Figure 8. ROC analysis of different prognostic biomarkers and functional enrichment analysis of the corresponding genes. (A) ROC curve showing the sensitivity and specificity of our prognostic model and other known models in predicting the OS of patients in the validation cohort from TCGA. (B) COAD samples were divided into high-risk and low-risk groups, and the enrichment of IINIP pathway gene expression was analyzed using GSEA. ES, concentration fraction; NES, standardized ES; p-value, normalized p-value; FDR q-value, p-value corrected by the FDR method. (C) Correlation of the expression of the core enrichment genes from the IINIP pathway, the combined methylation level of our prognostic model and the expression of the genes corresponding to the individual CpG sites of the COAD prognostic biomarkers. The red signature represents the expression of the genes corresponding to the six CpG sites and the six-site combined methylation value; the blue signature represents the expression of the core enrichment genes in the IINIP pathway. Lower triangle: grids showing the correlation between two signatures, where blue indicates a positive correlation and red indicates a negative correlation. Upper triangle: circles represent the one-to-one correlation coefficients, differentiated by the fill area and intensity of shading. Blue indicates a positive correlation and red indicates a negative correlation.
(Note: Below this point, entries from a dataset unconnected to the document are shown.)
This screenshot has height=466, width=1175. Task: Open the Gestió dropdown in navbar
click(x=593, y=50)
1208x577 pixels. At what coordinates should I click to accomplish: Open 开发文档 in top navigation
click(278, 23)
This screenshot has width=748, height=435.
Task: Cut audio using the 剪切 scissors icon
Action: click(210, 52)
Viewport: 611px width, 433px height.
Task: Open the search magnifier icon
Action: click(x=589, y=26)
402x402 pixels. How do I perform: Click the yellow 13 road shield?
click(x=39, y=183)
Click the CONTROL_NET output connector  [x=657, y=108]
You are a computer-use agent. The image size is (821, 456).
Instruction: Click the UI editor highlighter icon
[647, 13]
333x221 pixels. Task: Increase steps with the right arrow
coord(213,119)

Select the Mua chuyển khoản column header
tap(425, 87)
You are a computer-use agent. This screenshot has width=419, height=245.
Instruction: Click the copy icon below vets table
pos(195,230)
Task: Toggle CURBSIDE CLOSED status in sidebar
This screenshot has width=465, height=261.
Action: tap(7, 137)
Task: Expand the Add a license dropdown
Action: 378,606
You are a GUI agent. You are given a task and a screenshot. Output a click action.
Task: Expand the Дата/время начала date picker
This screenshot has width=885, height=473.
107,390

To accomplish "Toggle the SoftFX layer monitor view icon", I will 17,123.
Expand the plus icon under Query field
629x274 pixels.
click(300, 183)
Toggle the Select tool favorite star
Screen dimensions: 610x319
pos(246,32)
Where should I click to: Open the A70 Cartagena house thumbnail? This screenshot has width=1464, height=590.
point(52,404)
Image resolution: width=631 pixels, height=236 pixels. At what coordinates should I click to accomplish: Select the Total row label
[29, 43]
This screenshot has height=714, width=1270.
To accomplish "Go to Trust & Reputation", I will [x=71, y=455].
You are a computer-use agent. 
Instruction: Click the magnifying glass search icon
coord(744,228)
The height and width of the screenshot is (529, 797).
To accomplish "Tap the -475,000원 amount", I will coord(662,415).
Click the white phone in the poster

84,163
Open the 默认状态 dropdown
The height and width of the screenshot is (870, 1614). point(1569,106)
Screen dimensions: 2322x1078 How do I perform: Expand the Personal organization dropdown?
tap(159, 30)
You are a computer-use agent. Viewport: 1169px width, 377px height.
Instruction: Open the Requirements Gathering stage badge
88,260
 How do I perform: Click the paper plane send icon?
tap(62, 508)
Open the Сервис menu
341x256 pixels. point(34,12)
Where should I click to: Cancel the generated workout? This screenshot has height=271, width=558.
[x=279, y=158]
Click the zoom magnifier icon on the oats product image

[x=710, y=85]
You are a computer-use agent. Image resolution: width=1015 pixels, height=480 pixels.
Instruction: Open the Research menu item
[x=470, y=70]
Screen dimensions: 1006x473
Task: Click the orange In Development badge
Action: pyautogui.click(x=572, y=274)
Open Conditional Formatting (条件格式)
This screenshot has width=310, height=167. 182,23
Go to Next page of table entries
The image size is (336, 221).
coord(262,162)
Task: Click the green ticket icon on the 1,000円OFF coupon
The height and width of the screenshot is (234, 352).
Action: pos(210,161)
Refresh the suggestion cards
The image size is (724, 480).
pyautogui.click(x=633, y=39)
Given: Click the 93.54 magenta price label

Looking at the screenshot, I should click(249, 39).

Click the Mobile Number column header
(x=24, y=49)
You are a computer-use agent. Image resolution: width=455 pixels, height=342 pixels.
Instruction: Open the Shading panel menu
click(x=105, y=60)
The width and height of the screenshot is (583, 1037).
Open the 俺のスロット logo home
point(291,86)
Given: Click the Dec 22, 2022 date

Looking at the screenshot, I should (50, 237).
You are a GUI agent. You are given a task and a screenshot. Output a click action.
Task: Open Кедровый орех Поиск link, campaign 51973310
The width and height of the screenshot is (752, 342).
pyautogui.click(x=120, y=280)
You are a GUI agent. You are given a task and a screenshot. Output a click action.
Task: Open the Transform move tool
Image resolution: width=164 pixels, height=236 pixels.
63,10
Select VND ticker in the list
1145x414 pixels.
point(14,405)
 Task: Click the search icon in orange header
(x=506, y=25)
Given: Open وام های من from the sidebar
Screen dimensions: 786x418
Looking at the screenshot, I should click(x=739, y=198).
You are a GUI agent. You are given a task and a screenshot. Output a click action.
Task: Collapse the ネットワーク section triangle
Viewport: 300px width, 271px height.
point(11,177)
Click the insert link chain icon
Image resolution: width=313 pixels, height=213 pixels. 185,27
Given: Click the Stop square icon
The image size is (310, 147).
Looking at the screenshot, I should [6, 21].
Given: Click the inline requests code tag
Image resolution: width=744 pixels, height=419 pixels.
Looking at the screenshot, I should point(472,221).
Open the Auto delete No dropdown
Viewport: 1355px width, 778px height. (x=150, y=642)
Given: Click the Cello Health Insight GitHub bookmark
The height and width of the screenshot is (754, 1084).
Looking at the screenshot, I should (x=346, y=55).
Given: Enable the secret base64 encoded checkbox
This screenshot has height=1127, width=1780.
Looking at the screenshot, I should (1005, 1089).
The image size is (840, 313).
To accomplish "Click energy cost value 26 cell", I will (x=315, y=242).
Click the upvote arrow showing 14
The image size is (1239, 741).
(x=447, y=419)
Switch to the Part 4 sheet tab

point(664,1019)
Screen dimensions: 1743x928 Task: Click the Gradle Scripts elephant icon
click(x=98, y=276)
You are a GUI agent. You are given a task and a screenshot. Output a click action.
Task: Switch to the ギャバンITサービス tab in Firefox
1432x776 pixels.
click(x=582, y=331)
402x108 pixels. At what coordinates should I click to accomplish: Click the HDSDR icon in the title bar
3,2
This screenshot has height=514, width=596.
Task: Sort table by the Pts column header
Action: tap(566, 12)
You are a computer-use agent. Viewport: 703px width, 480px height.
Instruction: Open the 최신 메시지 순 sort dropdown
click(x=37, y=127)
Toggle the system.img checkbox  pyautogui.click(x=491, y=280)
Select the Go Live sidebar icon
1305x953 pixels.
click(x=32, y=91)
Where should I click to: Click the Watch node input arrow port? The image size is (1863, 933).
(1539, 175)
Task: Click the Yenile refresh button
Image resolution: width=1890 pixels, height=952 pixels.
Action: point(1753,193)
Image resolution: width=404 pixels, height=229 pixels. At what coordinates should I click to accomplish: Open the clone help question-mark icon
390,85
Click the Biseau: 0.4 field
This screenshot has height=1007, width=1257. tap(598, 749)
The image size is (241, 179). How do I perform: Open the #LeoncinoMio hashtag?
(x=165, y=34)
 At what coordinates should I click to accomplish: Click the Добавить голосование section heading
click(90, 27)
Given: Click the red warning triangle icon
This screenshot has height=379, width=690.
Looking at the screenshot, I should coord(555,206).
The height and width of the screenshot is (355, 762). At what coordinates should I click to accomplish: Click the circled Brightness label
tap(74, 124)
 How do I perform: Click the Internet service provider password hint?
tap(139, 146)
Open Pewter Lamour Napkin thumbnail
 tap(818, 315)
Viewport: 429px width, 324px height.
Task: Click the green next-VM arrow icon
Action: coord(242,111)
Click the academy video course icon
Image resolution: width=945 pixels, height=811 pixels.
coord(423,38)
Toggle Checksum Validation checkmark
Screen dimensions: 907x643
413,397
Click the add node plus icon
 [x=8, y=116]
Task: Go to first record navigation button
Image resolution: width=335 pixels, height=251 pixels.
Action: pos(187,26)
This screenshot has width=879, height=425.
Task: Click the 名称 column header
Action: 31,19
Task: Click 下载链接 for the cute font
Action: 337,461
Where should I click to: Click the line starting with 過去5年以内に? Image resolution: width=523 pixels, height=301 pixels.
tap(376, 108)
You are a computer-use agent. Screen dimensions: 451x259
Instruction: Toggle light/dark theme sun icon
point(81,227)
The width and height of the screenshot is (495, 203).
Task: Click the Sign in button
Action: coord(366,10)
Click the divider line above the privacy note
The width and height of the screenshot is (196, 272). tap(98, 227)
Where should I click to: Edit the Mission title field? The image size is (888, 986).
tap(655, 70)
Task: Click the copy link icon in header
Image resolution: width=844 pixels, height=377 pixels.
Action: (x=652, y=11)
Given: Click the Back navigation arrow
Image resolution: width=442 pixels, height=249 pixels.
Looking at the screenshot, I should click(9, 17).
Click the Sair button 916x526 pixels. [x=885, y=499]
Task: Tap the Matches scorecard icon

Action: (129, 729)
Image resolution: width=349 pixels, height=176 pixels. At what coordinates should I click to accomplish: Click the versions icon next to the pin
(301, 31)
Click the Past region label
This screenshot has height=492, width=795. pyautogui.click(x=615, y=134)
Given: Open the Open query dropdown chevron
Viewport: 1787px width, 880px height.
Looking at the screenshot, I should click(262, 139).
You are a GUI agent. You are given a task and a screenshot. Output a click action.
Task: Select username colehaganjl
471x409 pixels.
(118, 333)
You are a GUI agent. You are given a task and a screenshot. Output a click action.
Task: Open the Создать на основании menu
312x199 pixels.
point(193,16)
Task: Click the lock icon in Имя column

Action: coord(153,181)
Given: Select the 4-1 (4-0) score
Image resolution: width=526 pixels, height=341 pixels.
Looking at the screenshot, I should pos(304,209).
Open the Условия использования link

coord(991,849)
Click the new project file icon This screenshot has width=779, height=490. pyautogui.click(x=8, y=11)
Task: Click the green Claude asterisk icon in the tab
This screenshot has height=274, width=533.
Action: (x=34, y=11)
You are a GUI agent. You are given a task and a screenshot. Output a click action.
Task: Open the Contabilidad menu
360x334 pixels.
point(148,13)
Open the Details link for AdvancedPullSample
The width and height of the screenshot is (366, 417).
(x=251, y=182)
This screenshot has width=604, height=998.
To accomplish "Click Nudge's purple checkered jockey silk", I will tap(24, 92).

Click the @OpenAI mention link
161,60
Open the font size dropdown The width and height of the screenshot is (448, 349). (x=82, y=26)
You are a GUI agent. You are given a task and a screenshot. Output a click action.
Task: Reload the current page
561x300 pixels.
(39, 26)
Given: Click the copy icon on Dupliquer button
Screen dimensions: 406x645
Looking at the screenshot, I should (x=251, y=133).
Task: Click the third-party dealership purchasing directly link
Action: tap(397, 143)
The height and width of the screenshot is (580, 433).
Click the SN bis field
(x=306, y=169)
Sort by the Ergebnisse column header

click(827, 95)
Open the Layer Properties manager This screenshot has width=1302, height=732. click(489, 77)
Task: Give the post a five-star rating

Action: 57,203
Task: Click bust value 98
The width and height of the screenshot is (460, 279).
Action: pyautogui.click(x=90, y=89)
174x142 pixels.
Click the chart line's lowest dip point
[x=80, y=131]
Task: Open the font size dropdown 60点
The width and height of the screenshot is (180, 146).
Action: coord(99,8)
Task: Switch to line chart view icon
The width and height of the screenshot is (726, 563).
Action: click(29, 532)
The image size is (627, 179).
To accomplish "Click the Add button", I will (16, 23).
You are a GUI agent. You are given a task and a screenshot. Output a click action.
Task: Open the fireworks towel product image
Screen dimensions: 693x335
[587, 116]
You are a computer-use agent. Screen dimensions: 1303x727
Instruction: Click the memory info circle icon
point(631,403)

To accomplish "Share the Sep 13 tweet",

Next, we performed a gene set enrichment analysis (GSEA) on the high- and low-risk groups that had been classified according to the median risk score. The pathways that correlated significantly with risk are illustrated in Figure 8B, Supplementary Figure 3 and Supplementary Table 7 (enrichment score [ES] > 0.4, |normalized enrichment score [NES]| > 1, p-value < 0.05 and FDR q-value < 0.25). We selected the intestinal immune network for IgA production (IINIP) for further analysis, since this pathway is known to be involved in COAD. The core enrichment genes of the IINIP pathway were obtained via GSEA (Supplementary Table 8). To determine whether the genes corresponding to the combined COAD prognostic biomarkers functioned in IINIP pathways, we conducted a one-to-one correlation analysis on the expression of the core enrichment genes from the IINIP pathway, the combined methylation level of our prognostic model and the expression of the genes corresponding to the individual CpG sites of the COAD prognostic biomarkers (Figure 8C and Supplementary Figure 4). As expected, the expression of BDH1 and SATB2 and the combined methylation level of our COAD prognostic model based on six CpG sites correlated significantly with the IINIP signaling pathway (p < 0.05). The above results indicated that our combined COAD prognostic model not only accurately predicted prognosis, but also included CpG sites that may directly or indirectly influence the IINIP pathway.